Take this advice with a truckload of salt - obviously not everything works for everyone and I was (and still am) in rough shape when I used it. Basically when you get to that infamous brick wall through which even the most focused of efforts are implemented to no avail, stop trying to play it - ahem - "by the book". I'd reached a point in my story where I couldn't think of a realistic means of progressing the plot. I tried backtracking to see if there was somewhere I could take a different route but the past was set in stone, I tried pulling a later development forward but it amounted to a deus ex machina. Nothing was working. So instead of trying to use what I had planned to solve the problem, I got a blank piece of paper and wrote down every improbable and stupid solution I could think of. This served the dual purpose of providing some very promising prompts for later projects as well as finally giving me the idea I needed: Specifically, the three individually ridiculous ideas which - when used in conjunction - made a surprising amount of sense. Now maybe I wasn't trying hard enough earlier or maybe I just lucked out, because this kind of spray-and-pray activity has no business as well as it did. But it did work out and with the number of "help, I'm stuck" threads I've seen posted, people may as well give this a shot.
Ridiculous, neurotic ideas work wonders. They are most exciting. I second this advice.
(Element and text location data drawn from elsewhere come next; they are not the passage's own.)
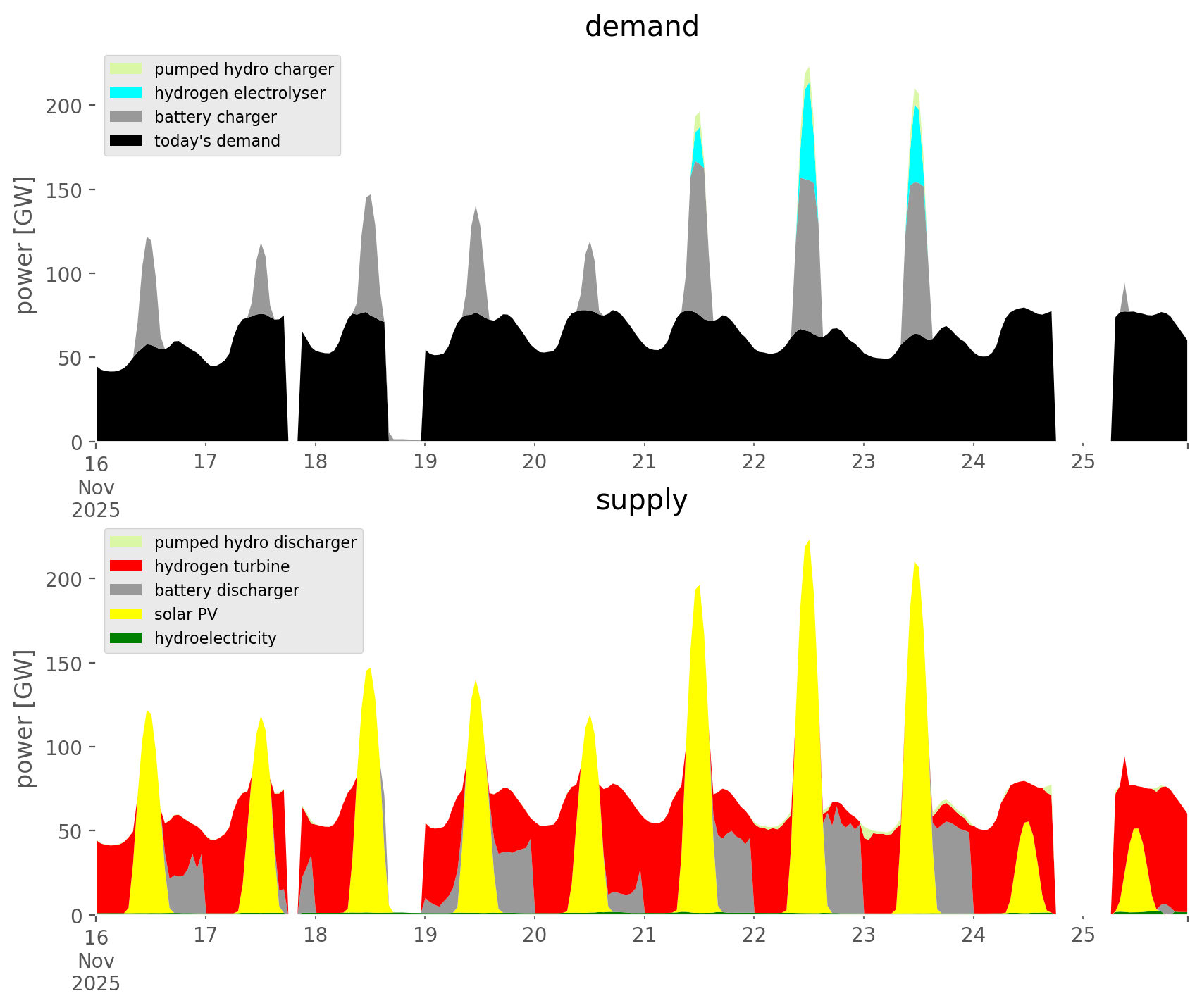Click the pumped hydro discharger legend swatch
The height and width of the screenshot is (1008, 1202).
[x=126, y=542]
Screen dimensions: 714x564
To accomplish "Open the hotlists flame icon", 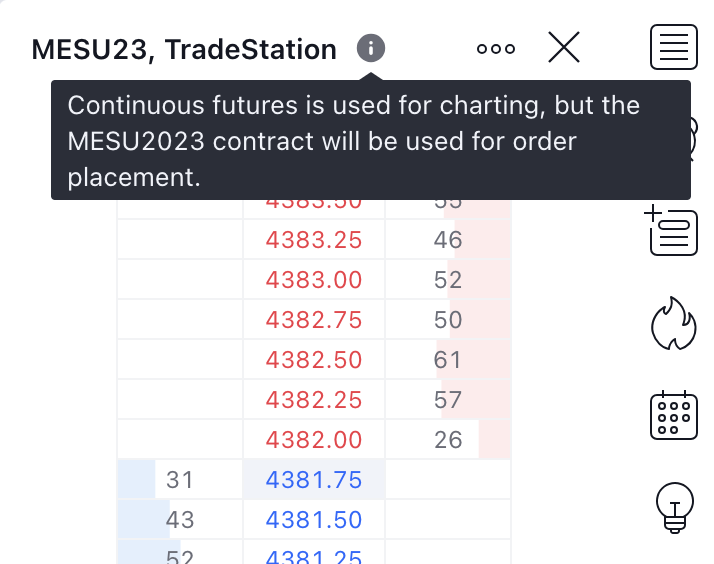I will pyautogui.click(x=674, y=324).
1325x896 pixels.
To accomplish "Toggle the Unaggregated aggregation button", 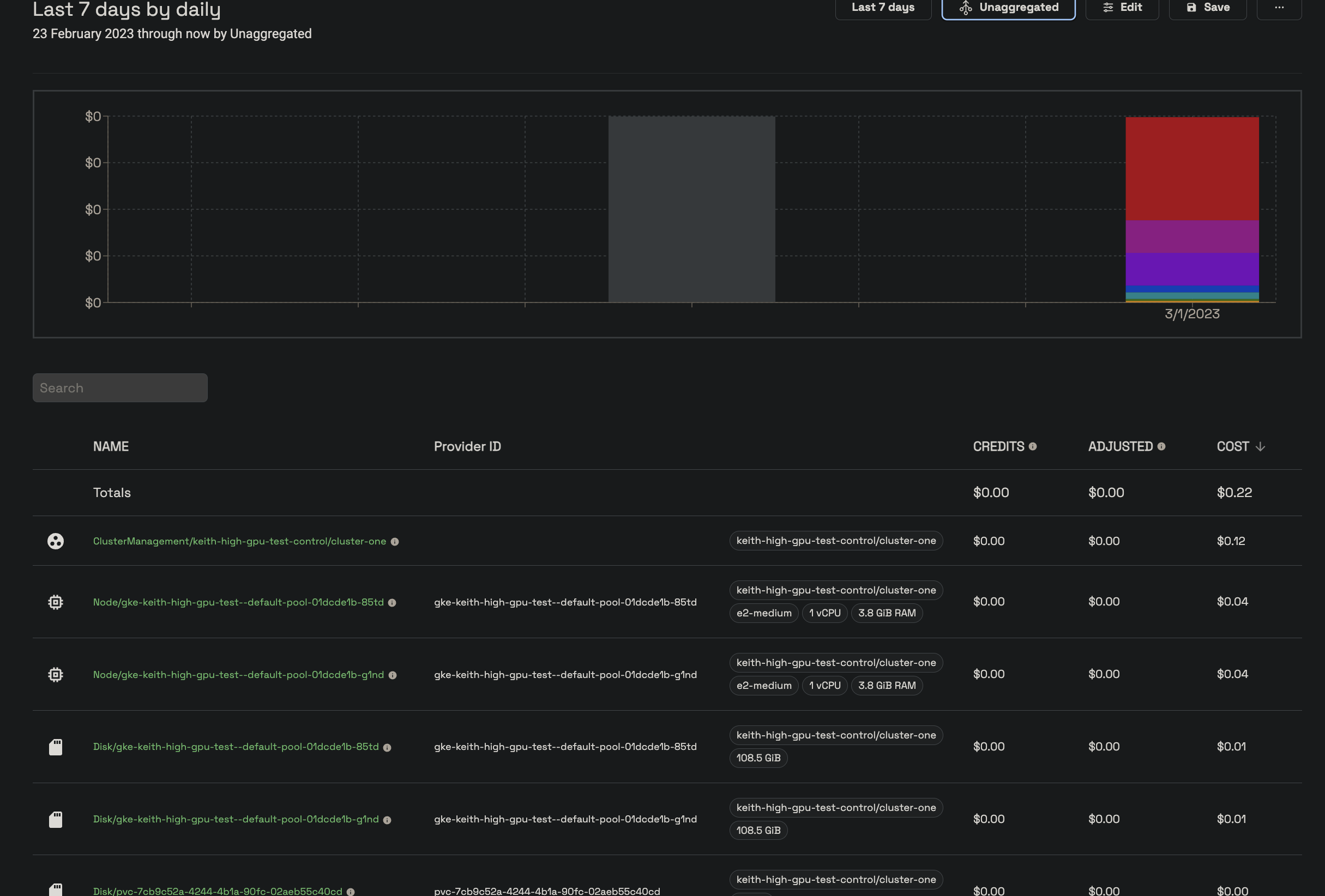I will tap(1008, 8).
Gives writing some flair and imagination. I once struggled in a part of my book: the main character, a writer, was being interviewed on a jazz station for some publicity. Ended up getting into an argument with the host on the air and they had a huge fight with all the viewers listening in. All this because I couldn't think of anything to write!
You know what I came up with that's better? Come up with a beginning and end and anything in the middle that's plausible will be a story.